Task goal: Nothing in the records should be changed in the copy, though the pictures must be left out.

Working data:
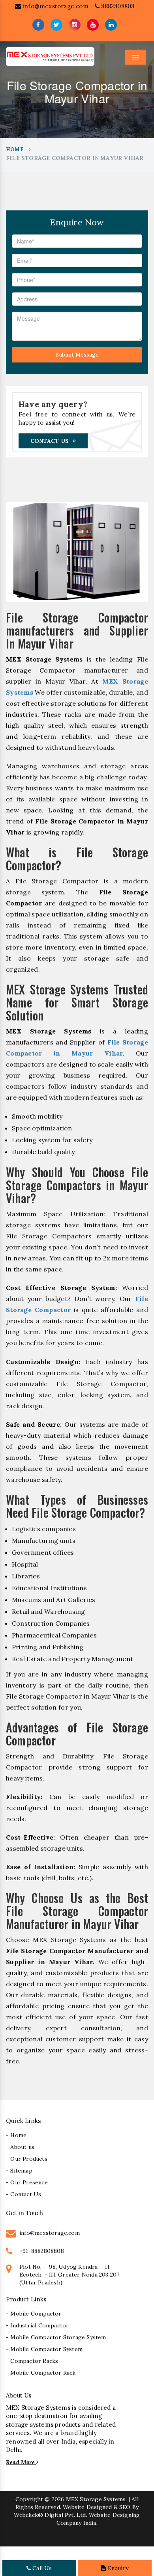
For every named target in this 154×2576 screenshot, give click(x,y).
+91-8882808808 (41, 2250)
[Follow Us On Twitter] (56, 24)
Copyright (29, 2499)
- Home (16, 2135)
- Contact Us (23, 2194)
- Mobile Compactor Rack (41, 2372)
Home (15, 149)
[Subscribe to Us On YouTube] (93, 24)
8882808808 (117, 6)
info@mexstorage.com (54, 6)
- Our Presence (27, 2182)
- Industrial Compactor (37, 2325)
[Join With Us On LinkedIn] (111, 24)
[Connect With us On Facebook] (38, 24)
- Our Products (26, 2158)
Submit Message (77, 354)
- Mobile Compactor (34, 2313)
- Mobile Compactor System (44, 2349)
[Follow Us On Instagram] (75, 24)
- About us (20, 2146)
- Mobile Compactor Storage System (56, 2337)
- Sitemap (19, 2170)
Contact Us (49, 440)
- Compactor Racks (32, 2360)
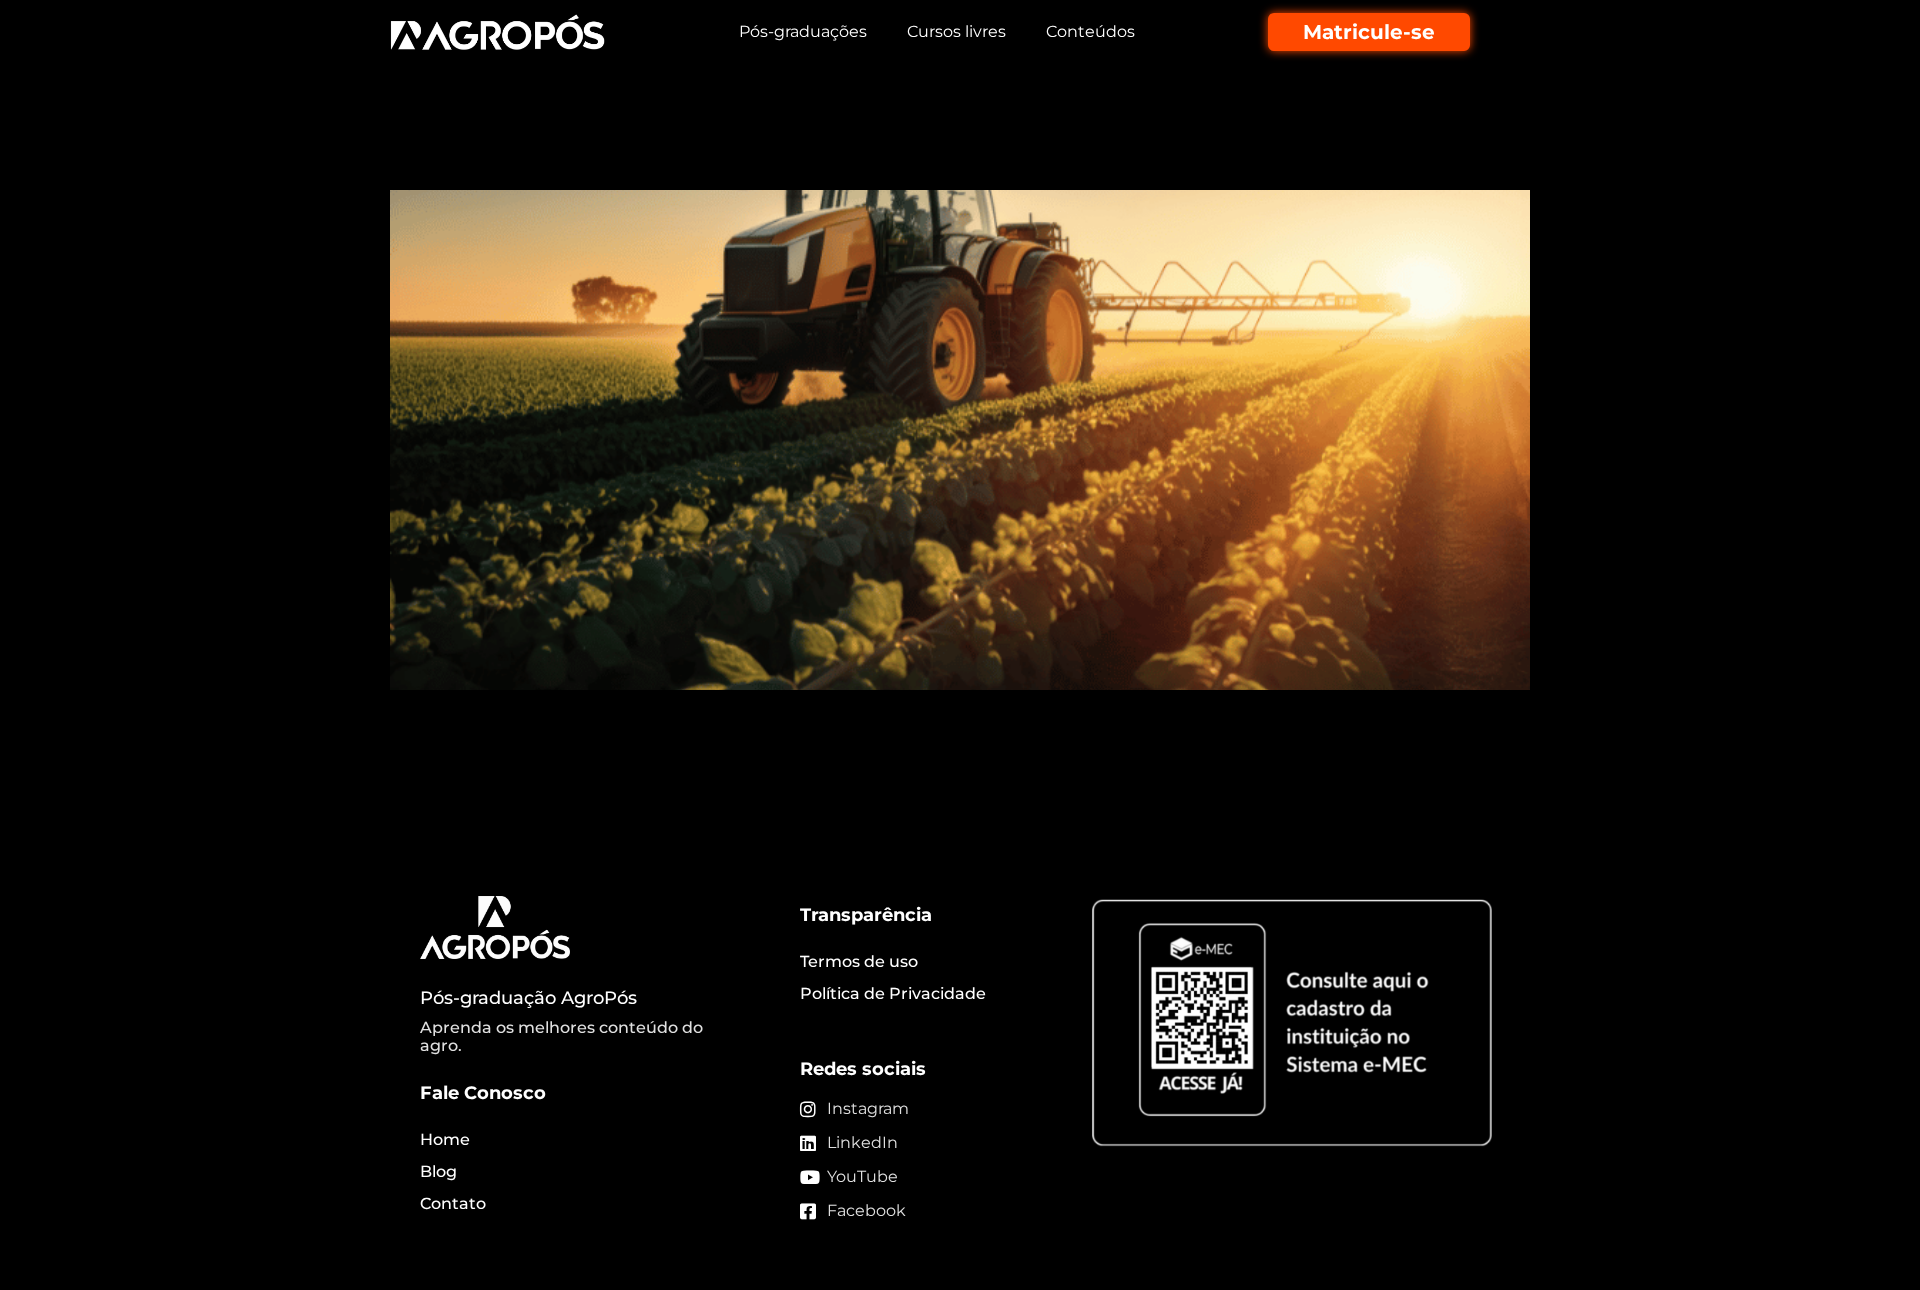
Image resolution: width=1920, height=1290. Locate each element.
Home (445, 1139)
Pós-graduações (803, 31)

Solution to this problem:
For every named target in this 154×2576 screenshot, give click(x,y).
+91-8882808808 (41, 2250)
[Follow Us On Twitter] (56, 24)
Copyright (29, 2499)
- Home (16, 2135)
- Contact Us (23, 2194)
- Mobile Compactor Rack (41, 2372)
Home (15, 149)
[Subscribe to Us On YouTube] (93, 24)
8882808808 (117, 6)
info@mexstorage.com (54, 6)
- Our Presence (27, 2182)
- Industrial Compactor (37, 2325)
[Join With Us On LinkedIn] (111, 24)
[Connect With us On Facebook] (38, 24)
- Our Products (26, 2158)
Submit Message (77, 354)
- Mobile Compactor (34, 2313)
- Mobile Compactor System (44, 2349)
[Follow Us On Instagram] (75, 24)
- About us (20, 2146)
- Mobile Compactor Storage System (56, 2337)
- Sitemap (19, 2170)
Contact Us (49, 440)
- Compactor Racks (32, 2360)
Image resolution: width=1920, height=1290. Locate each element.
Home (445, 1139)
Pós-graduações (803, 31)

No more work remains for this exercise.